>> Start RECORDS FOR THIS EXERCISE

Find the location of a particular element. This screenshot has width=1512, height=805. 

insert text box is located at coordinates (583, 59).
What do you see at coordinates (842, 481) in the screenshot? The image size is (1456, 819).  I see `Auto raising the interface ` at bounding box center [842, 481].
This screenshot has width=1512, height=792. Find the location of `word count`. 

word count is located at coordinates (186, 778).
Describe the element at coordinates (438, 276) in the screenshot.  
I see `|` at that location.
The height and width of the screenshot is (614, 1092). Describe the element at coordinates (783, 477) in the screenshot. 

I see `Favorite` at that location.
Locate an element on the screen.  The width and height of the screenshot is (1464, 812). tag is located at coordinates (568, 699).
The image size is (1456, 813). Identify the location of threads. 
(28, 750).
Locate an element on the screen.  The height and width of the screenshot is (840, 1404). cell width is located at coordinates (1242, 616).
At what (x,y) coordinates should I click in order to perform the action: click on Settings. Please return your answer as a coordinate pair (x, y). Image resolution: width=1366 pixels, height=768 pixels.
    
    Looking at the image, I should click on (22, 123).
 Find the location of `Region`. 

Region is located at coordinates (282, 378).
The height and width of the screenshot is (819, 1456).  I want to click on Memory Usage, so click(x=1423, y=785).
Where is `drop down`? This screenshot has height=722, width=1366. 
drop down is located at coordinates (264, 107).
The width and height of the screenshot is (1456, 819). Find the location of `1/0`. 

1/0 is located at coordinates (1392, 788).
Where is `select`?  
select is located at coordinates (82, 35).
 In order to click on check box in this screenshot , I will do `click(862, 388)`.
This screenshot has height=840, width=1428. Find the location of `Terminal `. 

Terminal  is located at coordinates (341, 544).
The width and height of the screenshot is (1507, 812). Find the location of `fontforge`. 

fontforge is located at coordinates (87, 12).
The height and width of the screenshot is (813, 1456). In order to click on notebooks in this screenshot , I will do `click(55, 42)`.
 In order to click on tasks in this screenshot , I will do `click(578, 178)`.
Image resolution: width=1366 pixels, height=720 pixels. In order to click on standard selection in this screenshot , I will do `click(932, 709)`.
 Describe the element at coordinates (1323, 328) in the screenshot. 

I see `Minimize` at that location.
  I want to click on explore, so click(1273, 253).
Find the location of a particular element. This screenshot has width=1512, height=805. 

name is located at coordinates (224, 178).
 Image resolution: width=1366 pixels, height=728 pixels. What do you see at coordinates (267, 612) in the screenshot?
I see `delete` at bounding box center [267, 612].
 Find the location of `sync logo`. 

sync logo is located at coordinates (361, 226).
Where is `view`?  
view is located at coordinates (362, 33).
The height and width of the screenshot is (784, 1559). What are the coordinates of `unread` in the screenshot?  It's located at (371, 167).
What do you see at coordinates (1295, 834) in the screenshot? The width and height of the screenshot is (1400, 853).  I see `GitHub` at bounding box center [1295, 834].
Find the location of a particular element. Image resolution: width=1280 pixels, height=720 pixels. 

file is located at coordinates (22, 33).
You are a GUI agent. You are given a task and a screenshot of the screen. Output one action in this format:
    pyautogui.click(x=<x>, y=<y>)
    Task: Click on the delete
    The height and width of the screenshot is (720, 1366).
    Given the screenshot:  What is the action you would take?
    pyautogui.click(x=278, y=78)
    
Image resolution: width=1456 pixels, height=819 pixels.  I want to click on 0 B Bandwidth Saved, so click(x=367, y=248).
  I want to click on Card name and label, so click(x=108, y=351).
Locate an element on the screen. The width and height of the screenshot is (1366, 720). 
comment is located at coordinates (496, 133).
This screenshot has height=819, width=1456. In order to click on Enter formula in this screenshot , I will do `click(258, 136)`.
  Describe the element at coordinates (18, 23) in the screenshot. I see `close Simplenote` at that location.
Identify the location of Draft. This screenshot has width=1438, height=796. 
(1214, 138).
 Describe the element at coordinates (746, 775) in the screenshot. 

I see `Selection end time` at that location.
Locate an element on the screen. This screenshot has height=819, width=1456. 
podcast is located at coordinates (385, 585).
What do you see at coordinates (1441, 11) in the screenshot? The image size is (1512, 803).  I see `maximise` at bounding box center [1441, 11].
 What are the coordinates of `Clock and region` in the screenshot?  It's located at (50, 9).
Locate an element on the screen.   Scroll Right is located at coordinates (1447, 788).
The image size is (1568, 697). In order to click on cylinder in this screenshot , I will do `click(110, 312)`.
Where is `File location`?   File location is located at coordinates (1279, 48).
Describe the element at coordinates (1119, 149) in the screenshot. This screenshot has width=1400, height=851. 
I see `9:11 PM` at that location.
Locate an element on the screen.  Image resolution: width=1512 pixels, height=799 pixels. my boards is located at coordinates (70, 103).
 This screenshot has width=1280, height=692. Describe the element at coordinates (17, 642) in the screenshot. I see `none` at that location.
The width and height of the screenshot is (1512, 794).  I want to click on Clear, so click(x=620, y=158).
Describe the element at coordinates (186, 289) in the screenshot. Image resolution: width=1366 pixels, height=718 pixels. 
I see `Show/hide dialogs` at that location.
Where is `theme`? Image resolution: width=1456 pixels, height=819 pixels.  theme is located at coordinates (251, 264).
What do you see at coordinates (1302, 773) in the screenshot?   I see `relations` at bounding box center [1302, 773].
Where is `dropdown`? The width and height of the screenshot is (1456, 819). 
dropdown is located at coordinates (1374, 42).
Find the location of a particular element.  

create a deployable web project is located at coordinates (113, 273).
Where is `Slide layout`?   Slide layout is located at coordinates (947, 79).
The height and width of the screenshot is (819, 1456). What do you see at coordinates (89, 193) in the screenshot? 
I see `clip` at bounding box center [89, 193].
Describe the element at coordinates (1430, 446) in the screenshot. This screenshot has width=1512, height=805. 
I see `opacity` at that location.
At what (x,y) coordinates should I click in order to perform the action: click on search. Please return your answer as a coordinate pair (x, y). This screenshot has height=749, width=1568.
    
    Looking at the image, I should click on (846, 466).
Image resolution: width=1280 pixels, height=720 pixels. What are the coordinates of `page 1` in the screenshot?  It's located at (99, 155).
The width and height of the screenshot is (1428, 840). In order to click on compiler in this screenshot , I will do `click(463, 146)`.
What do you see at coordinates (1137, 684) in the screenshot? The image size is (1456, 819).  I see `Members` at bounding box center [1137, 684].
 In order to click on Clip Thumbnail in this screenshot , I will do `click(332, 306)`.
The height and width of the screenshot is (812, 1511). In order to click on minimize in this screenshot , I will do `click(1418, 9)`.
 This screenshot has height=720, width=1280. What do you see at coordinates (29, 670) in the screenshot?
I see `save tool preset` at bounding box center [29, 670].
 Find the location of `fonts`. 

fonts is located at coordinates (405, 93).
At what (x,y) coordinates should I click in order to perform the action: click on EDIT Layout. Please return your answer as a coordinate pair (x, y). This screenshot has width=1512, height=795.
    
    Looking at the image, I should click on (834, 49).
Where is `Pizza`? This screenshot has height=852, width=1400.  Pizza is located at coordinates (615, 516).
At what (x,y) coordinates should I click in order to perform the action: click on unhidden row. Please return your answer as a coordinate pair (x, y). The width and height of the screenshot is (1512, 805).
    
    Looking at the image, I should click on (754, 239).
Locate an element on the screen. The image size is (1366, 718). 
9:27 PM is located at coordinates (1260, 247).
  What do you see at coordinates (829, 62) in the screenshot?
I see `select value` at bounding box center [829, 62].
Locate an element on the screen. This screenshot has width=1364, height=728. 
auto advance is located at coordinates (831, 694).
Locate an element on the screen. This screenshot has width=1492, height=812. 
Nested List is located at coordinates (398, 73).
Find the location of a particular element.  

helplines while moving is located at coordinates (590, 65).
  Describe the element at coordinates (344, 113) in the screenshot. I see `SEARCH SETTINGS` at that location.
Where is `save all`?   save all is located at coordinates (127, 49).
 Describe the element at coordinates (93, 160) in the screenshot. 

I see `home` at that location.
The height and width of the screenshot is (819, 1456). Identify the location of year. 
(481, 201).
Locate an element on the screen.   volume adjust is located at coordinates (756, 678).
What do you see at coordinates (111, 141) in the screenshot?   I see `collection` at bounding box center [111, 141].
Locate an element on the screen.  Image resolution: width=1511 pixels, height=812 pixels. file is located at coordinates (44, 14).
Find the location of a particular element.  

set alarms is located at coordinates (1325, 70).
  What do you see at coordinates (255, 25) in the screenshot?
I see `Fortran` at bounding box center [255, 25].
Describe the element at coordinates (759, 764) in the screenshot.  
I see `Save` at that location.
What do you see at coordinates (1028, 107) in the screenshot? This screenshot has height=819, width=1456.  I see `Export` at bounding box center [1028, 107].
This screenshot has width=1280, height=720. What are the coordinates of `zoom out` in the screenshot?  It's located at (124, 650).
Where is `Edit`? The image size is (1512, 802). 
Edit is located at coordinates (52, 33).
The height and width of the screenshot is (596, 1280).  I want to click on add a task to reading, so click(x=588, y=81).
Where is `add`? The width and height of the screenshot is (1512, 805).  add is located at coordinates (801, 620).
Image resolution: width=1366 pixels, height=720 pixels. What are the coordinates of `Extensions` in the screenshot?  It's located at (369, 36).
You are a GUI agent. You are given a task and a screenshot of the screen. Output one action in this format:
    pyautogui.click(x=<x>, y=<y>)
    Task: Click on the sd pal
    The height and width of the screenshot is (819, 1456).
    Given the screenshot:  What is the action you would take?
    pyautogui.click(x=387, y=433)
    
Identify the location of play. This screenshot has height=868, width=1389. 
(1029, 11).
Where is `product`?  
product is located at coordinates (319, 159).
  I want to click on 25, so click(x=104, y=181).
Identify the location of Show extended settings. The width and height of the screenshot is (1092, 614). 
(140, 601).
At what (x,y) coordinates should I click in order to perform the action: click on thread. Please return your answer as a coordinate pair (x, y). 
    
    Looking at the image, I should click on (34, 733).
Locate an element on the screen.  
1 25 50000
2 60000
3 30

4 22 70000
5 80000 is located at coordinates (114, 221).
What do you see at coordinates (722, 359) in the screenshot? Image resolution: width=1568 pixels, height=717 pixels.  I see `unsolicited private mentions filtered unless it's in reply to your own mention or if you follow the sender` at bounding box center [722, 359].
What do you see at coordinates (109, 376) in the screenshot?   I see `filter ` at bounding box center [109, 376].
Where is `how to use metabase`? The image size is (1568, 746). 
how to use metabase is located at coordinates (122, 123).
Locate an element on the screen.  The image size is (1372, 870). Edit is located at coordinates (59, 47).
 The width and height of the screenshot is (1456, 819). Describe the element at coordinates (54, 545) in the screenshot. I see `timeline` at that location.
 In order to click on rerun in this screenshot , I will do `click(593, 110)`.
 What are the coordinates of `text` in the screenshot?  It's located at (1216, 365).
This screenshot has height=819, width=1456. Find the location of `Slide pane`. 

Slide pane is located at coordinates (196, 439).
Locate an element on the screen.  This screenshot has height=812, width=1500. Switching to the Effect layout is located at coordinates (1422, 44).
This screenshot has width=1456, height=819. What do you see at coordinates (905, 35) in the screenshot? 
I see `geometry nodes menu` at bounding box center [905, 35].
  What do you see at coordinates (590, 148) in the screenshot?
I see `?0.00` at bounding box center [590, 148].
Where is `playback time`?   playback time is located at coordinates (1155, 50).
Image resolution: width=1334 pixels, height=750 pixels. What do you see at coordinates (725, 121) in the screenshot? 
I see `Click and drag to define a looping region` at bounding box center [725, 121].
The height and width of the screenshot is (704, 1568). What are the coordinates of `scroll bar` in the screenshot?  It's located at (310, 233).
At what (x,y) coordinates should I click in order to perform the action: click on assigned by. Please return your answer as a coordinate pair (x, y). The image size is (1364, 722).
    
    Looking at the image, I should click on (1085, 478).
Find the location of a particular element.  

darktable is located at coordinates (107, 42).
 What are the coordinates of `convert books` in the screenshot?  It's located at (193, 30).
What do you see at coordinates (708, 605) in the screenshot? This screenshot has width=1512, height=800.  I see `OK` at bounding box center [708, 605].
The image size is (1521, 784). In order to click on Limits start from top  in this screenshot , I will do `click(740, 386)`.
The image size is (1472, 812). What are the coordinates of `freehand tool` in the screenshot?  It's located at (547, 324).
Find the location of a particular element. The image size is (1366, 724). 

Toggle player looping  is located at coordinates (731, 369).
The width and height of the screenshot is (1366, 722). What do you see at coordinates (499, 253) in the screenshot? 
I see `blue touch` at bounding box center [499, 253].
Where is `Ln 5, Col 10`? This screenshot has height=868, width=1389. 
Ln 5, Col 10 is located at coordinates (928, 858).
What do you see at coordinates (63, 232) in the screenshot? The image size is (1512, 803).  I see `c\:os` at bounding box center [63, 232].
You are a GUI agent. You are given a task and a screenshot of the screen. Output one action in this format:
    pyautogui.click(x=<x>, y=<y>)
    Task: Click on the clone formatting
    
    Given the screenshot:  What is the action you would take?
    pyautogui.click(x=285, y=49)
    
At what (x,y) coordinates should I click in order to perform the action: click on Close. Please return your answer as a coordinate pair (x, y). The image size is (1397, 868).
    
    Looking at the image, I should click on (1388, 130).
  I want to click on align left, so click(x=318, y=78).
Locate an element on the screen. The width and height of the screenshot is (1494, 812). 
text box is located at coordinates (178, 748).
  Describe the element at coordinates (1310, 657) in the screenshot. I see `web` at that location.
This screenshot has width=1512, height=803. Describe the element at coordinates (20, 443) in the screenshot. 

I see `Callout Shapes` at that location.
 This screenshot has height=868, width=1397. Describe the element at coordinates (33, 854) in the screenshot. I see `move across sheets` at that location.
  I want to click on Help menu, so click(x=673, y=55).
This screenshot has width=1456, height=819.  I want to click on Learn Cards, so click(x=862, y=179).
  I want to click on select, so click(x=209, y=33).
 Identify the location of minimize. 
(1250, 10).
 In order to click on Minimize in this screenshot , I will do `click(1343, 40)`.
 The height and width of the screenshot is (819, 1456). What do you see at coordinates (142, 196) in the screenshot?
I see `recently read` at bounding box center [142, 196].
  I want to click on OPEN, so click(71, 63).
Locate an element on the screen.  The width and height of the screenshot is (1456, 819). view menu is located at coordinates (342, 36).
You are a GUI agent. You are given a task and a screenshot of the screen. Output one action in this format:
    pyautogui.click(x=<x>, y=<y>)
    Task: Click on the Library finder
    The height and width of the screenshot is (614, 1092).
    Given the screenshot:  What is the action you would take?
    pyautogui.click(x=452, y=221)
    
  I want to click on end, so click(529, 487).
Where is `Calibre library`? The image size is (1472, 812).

>> End RECORDS FOR THIS EXERCISE

* _PROBLEM TO WORK ON_:
Write out word for word the lines running from the line that contains "coordinates (70, 103)." up to and including the line that contains "coordinates (947, 79).".

* _ANSWER TO THE TASK_:
Locate an element on the screen.  Image resolution: width=1512 pixels, height=799 pixels. my boards is located at coordinates (70, 103).
 This screenshot has width=1280, height=692. Describe the element at coordinates (17, 642) in the screenshot. I see `none` at that location.
The width and height of the screenshot is (1512, 794).  I want to click on Clear, so click(x=620, y=158).
Describe the element at coordinates (186, 289) in the screenshot. Image resolution: width=1366 pixels, height=718 pixels. 
I see `Show/hide dialogs` at that location.
Where is `theme`? Image resolution: width=1456 pixels, height=819 pixels.  theme is located at coordinates (251, 264).
What do you see at coordinates (1302, 773) in the screenshot?   I see `relations` at bounding box center [1302, 773].
Where is `dropdown`? The width and height of the screenshot is (1456, 819). 
dropdown is located at coordinates (1374, 42).
Find the location of a particular element.  

create a deployable web project is located at coordinates (113, 273).
Where is `Slide layout`?   Slide layout is located at coordinates (947, 79).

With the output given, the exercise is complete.